In nerve, muscle and secretory cells, voltage-gated Ca2+ channels transduce membrane electrical signals into a cytosolic Ca2+ signal that initiates a variety of cellular processes, including release of neurotransmitter, contraction of muscle and alteration of gene expression. Ca2+ channels trigger these processes by opening in response to electrical stimulation and allowing Ca2+ ions to flow into cells, where these ions act as signaling molecules that can be detected by Ca2+ binding proteins.

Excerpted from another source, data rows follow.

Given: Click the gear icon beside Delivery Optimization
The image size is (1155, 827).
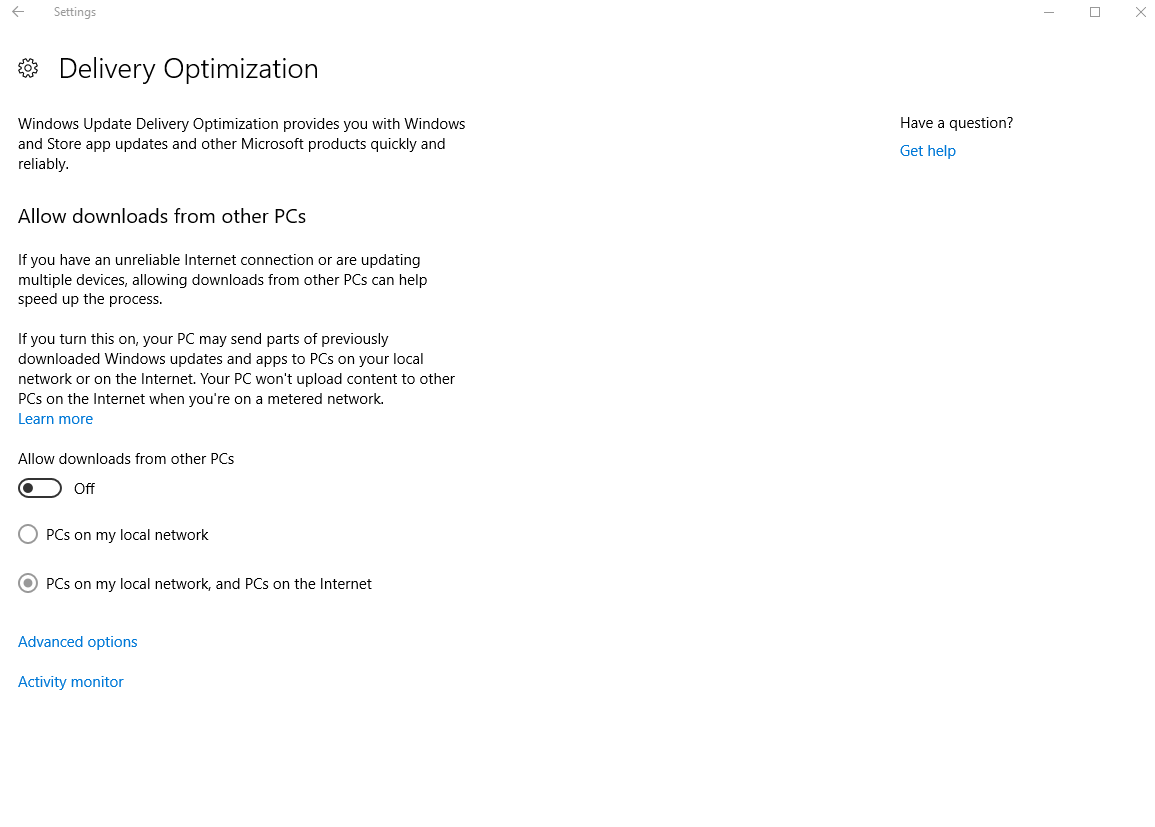Looking at the screenshot, I should point(28,68).
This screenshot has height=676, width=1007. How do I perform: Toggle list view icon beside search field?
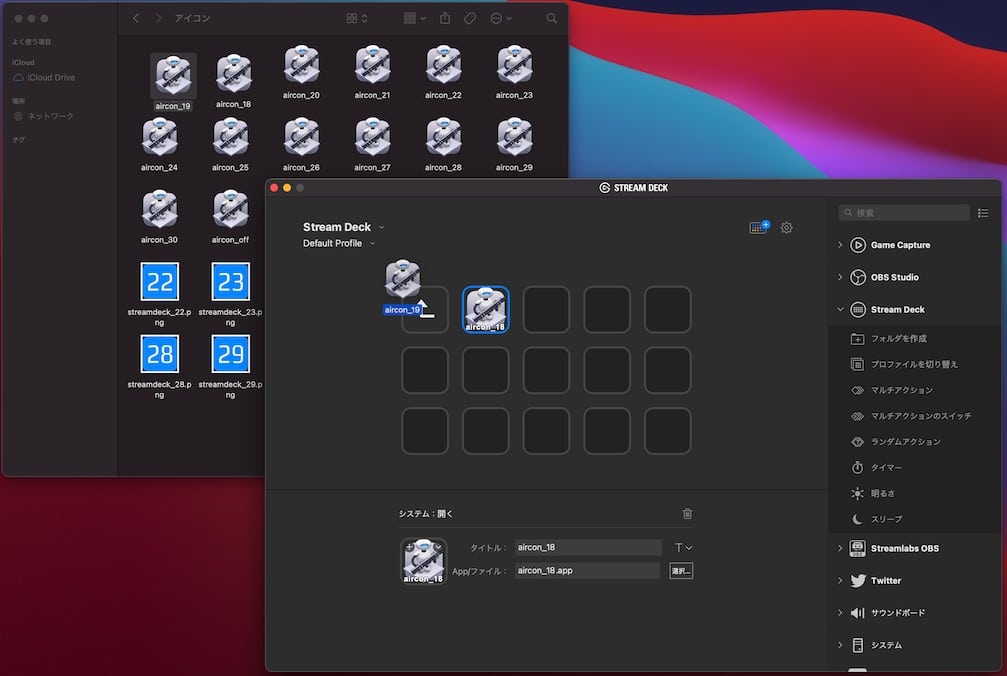coord(982,213)
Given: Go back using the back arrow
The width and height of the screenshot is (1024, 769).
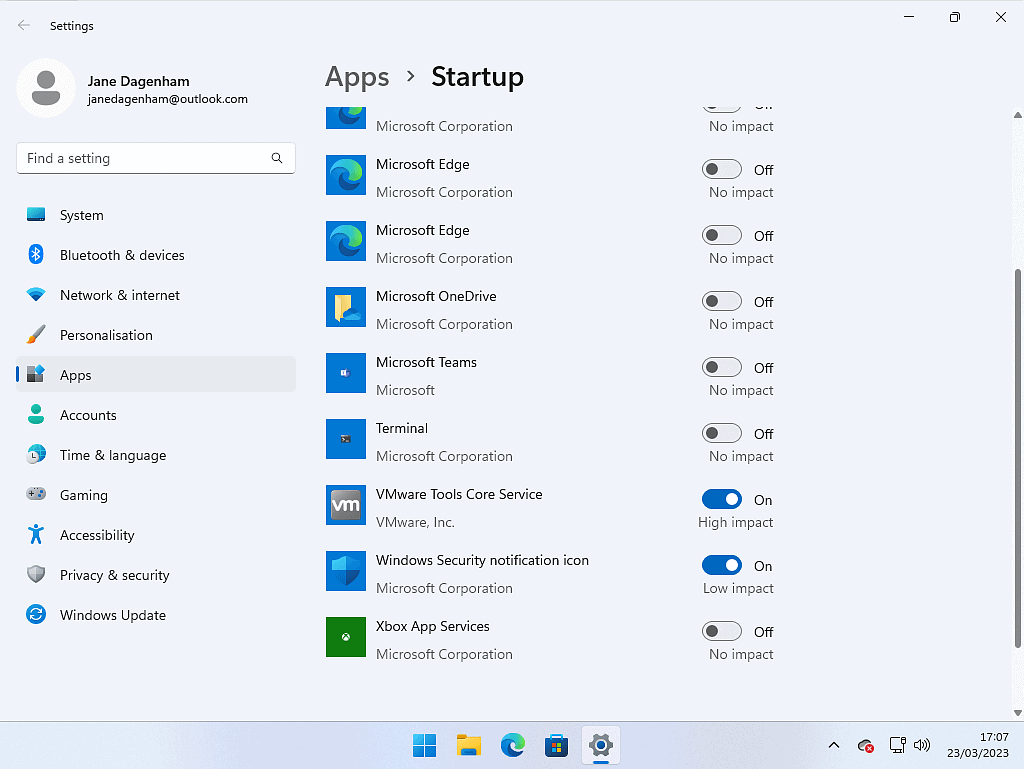Looking at the screenshot, I should coord(24,26).
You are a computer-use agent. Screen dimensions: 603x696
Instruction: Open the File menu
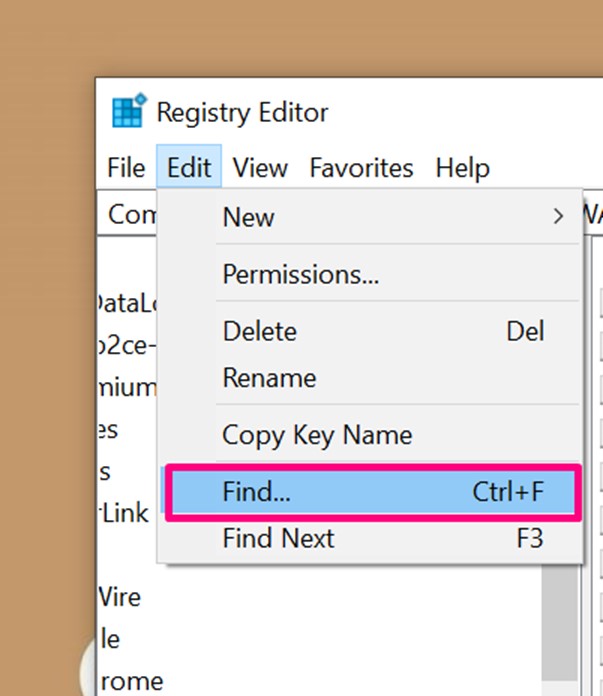pyautogui.click(x=126, y=168)
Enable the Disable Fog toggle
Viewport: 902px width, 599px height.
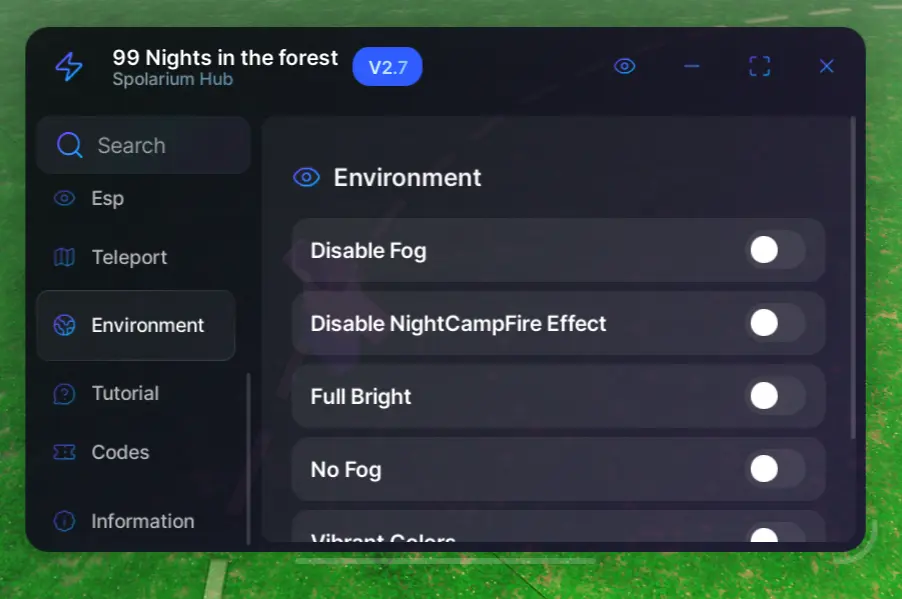[775, 250]
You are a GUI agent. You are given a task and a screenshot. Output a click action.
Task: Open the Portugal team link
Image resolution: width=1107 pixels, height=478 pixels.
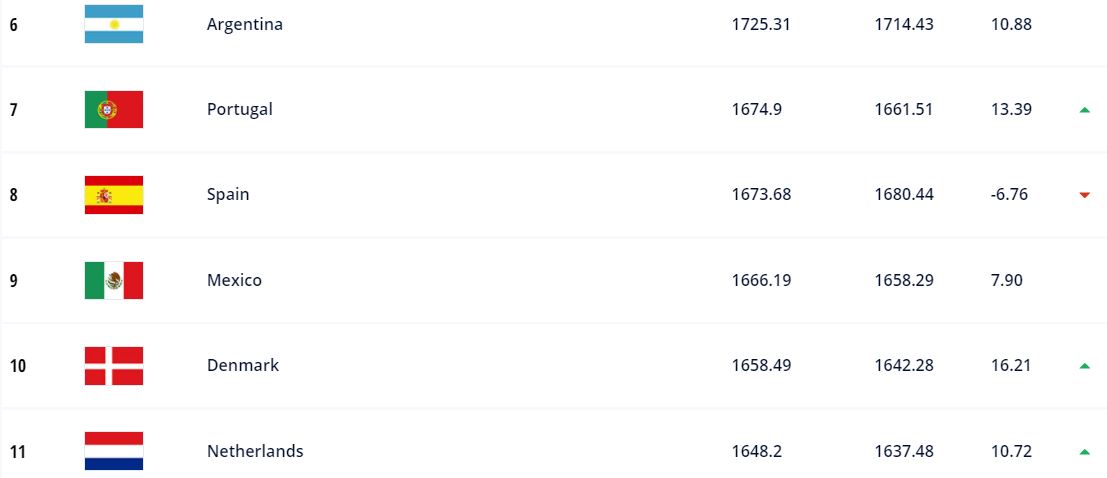coord(240,110)
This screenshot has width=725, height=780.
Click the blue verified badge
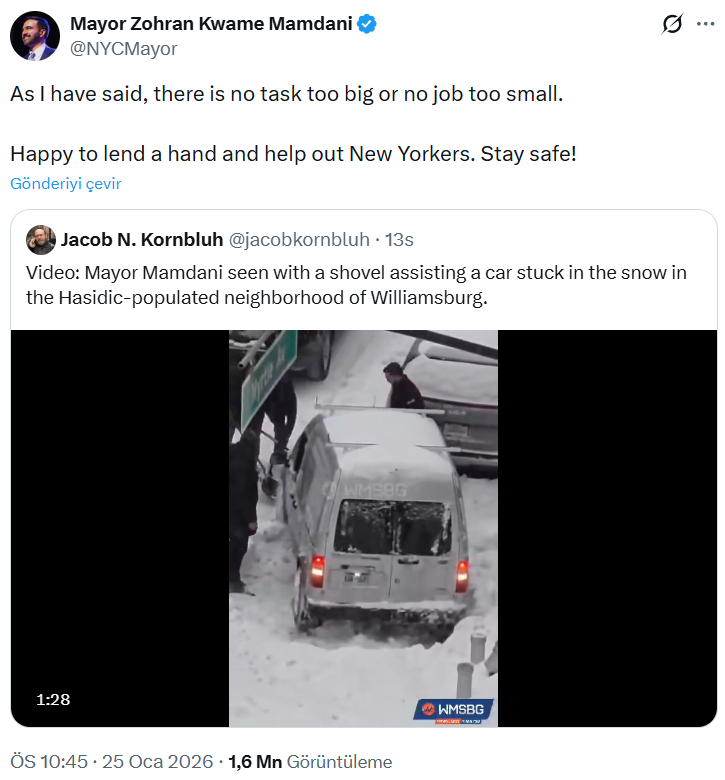368,25
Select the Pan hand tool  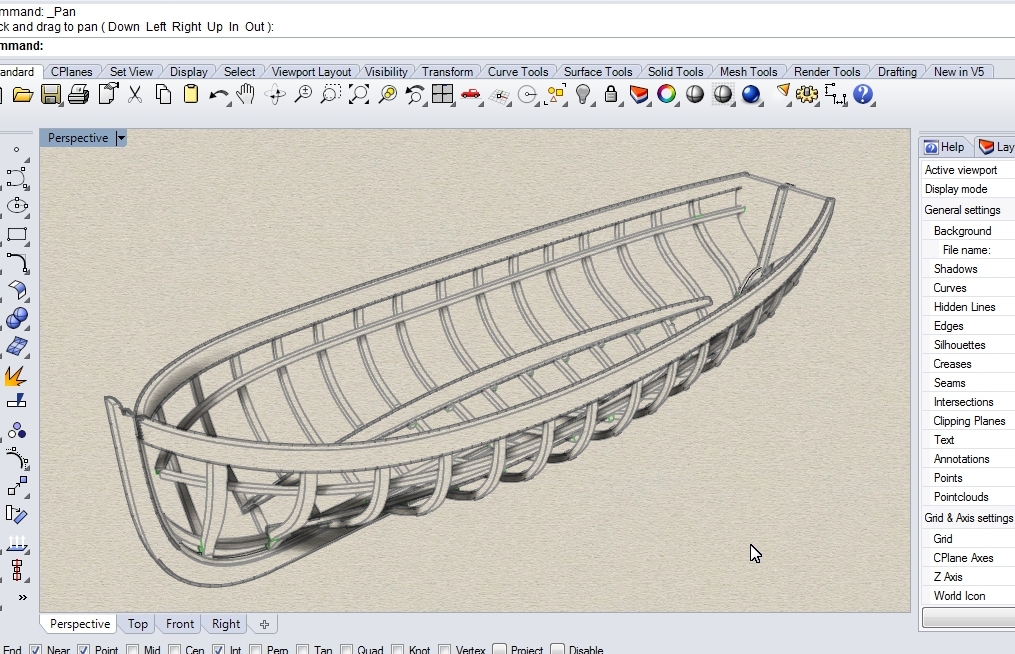pyautogui.click(x=246, y=95)
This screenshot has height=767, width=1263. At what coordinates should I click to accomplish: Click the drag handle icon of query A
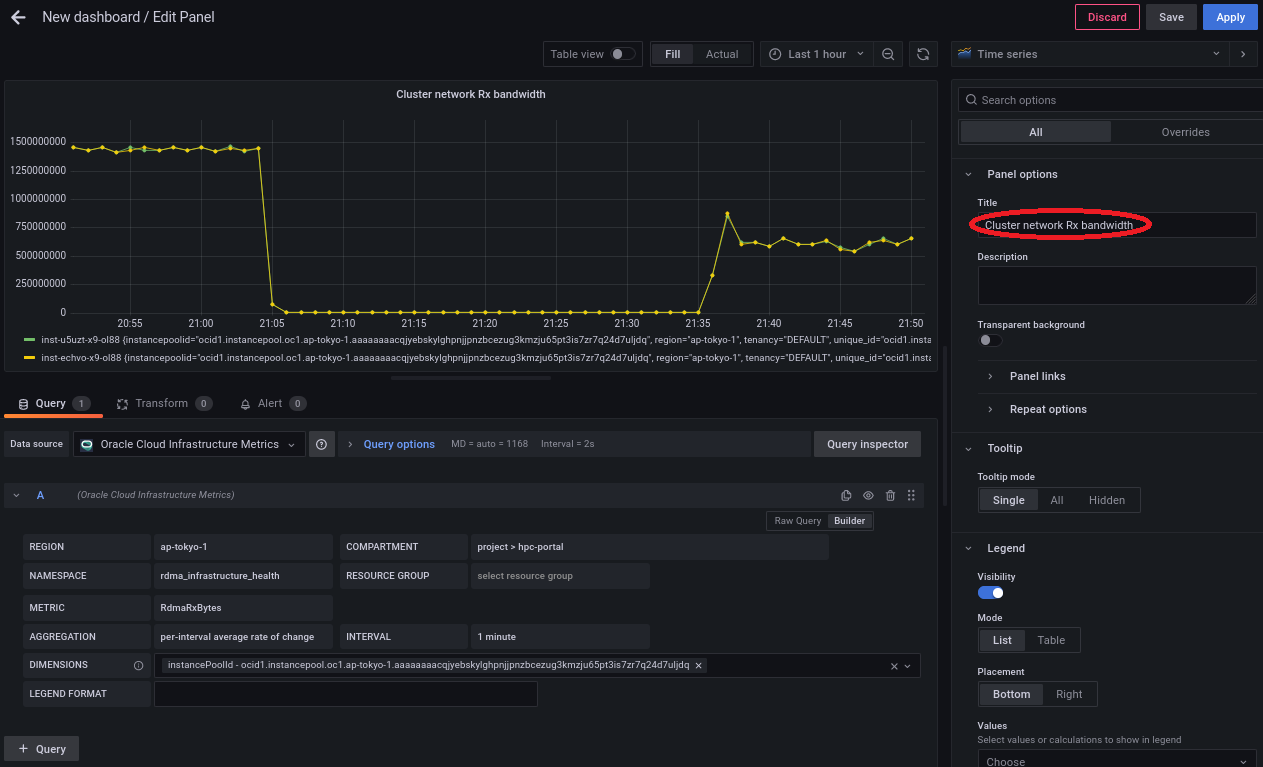pos(911,495)
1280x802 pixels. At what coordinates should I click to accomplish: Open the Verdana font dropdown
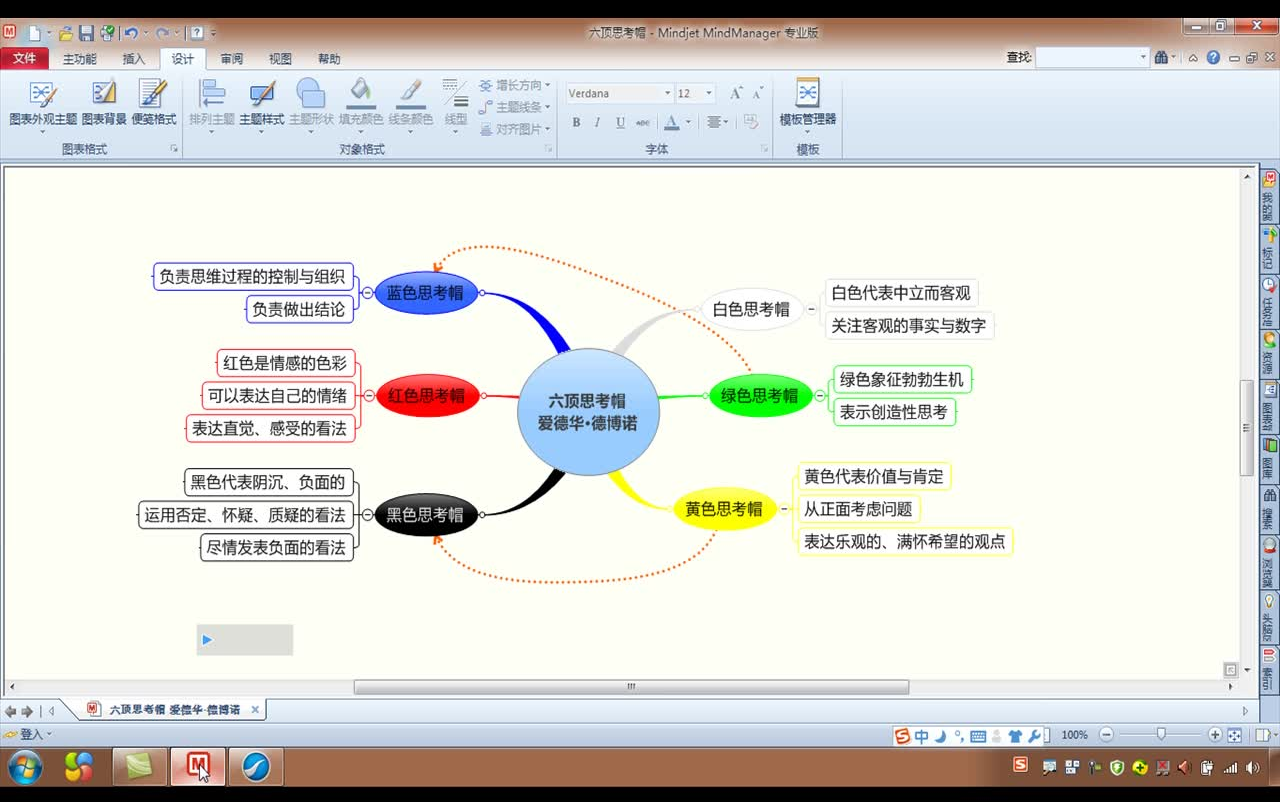tap(666, 92)
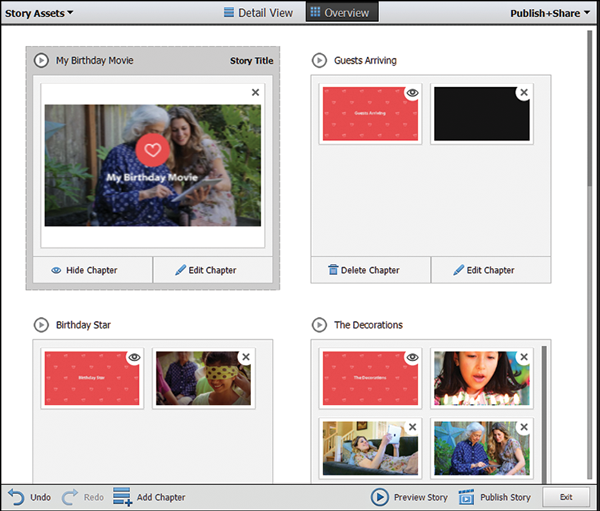Switch to Detail View tab
Viewport: 600px width, 511px height.
[x=258, y=13]
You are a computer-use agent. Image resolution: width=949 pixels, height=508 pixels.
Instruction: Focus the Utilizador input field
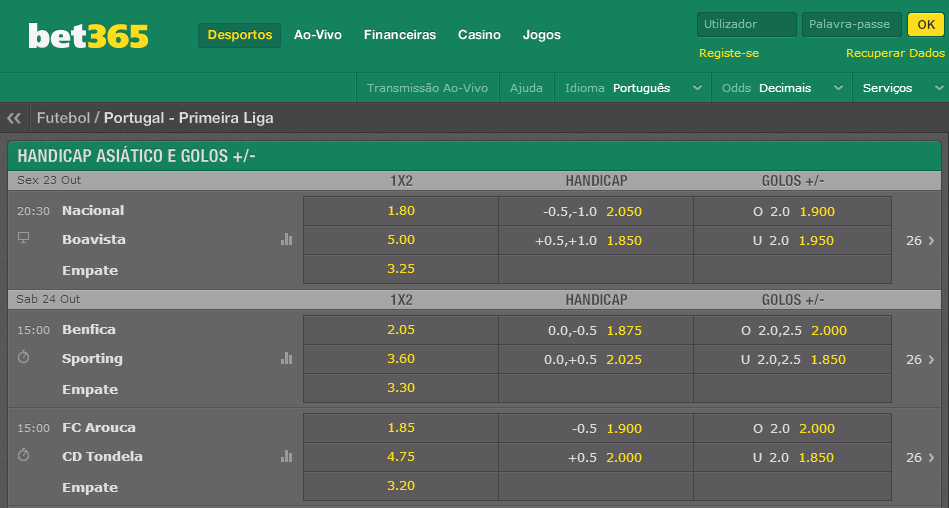tap(747, 25)
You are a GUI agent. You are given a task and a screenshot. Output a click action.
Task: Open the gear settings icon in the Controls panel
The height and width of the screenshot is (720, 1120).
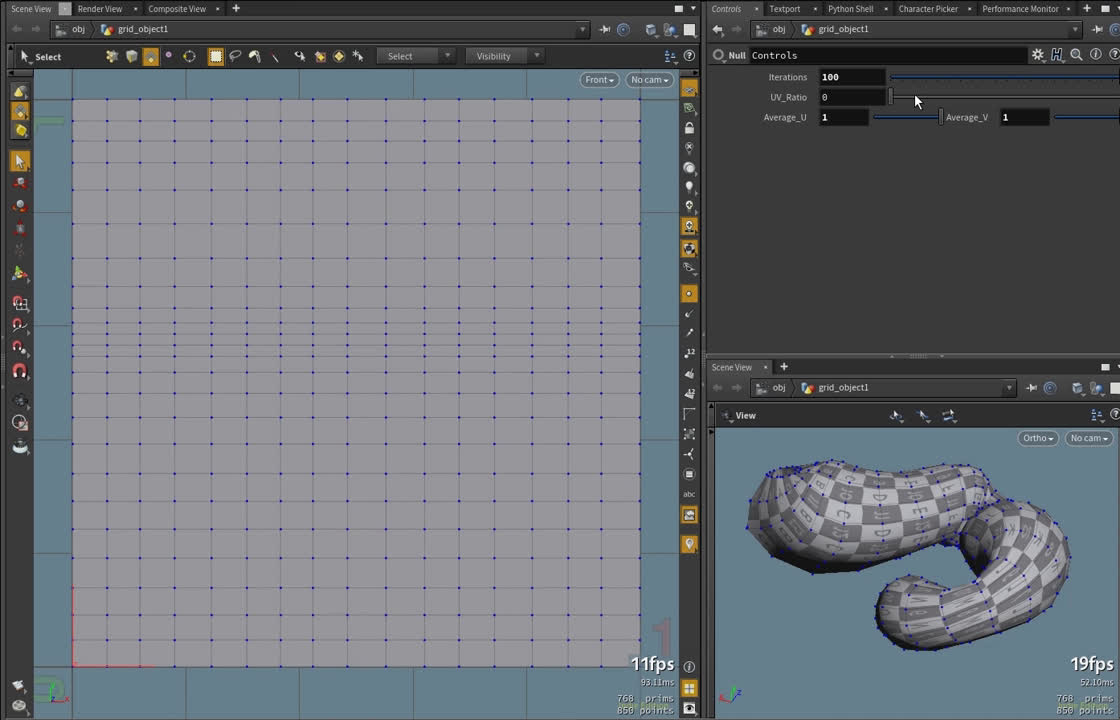click(x=1037, y=55)
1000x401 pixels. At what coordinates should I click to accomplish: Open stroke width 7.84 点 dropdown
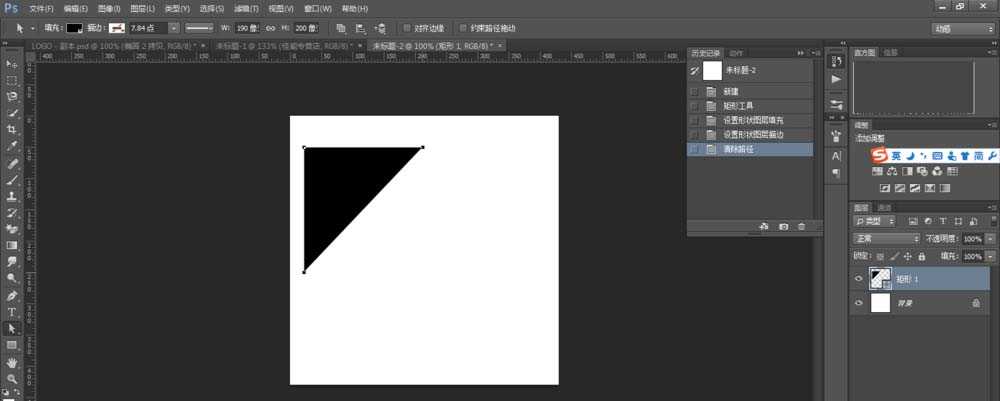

Our research is focused upon how voltage-gated Ca2+ channels open and selectively transport Ca2+, and how these channels are modulated by neurotransmitter receptors. The emphasis is upon the structural and mechanistic bases of these processes, making use of molecular biological, electrophysiological and optical methods. Three specific areas of research are underway:
We combine single-channel patch clamp and two-electrode voltage clamp electrophysiology with site-directed mutagenesis to identify and characterize the molecular features in the ion-conducting pore of Ca2+ channels that enable them to rapidly and selectively deliver Ca2+ to the cytoplasm.
We employ fluorescence resonance energy transfer to study mechanisms and rates of interaction between Ca2+ channel subunits, GTP-binding proteins, and protein kinase C isoforms in living cells. These studies rely on the use of complementary pairs of fluorescently-labeled proteins (e.g., Ca2+ channel subunits) and a fast agonist application system to initiate the protein-protein interactions of interest.
We use whole-cell patch clamp recording from neurons in brain slices to investigate the role of distinct Ca2+ channel subtypes in helping to regulate the circadian rhythms generated in the suprachiasmatic nucleus, the brain's master clock.